Regardless of what Graves thought, no amount of time lessened the disconnect that I felt from Jack. If anything, I missed him more with each moment that we were awa
y from one another, and no amount of medication allowed anything other than hollowness to come to my stomach when I thought of not knowing where he was. I missed him in the way that I had missed my mother when she had been hidden in the room at the end of the hall in my grandmother's house for all of those months, and the way that I missed her now that she was buried somewhere unknown and cold beneath the earth. And I couldn't stop missing her because she, at least, was really gone, but Jack was still out there somewhere waiting for me: I just had to find him.
Ch. 3
I was midway through being pushed to the group therapy session the next week when an aide stopped the nurse and informed her that my uncle had made an unexpected visit. Turning the wheelchair around, she pushed me down the hall in the direction of the visitors’ room instead.

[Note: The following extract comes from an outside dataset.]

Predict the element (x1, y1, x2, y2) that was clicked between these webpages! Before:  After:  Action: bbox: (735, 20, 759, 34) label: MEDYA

“I can walk from here,” I told her at the door.
“If you keep walking on that leg, it’ll never heal,” she warned, but let me up anyhow.
Karl was staring out the window when I entered and didn’t appear to notice me as I reached the table. He had finally taken his suit jacket off due to the heat, but the sleeves of his shirt were still neatly buttoned around his wrists and his tie was done up to his neck just as firmly as ever.
“Whose birthday is it this time?” I asked, sitting down.
He finally looked over when I spoke, folding his hands in front of him on the table.
“Nobody’s. I just thought I’d visit – given the conversation we had on Friday.”
“What about it?”
“Nothing in particular; I just didn’t think it was a good place to end the conversation.”
“So you’re apologizing?”
“No. I just thought there was more to discuss.”
“About Jack?”
“No, about you.”
“Oh.” I rolled my eyes and looked away. “Great.”
Karl leaned forward on the table to come closer to me, his eyes lingering on my absent stare.
“The nurse said you're not eating again,” he started. I crossed my arms rather than answering, unable to argue the point that the last few meals I had skipped were hardly a reason for concern. “The medication should be keeping your appetite up.”
“Well, I guess it's not,” I said. “Don't complain to me – it's Fisker's problem.”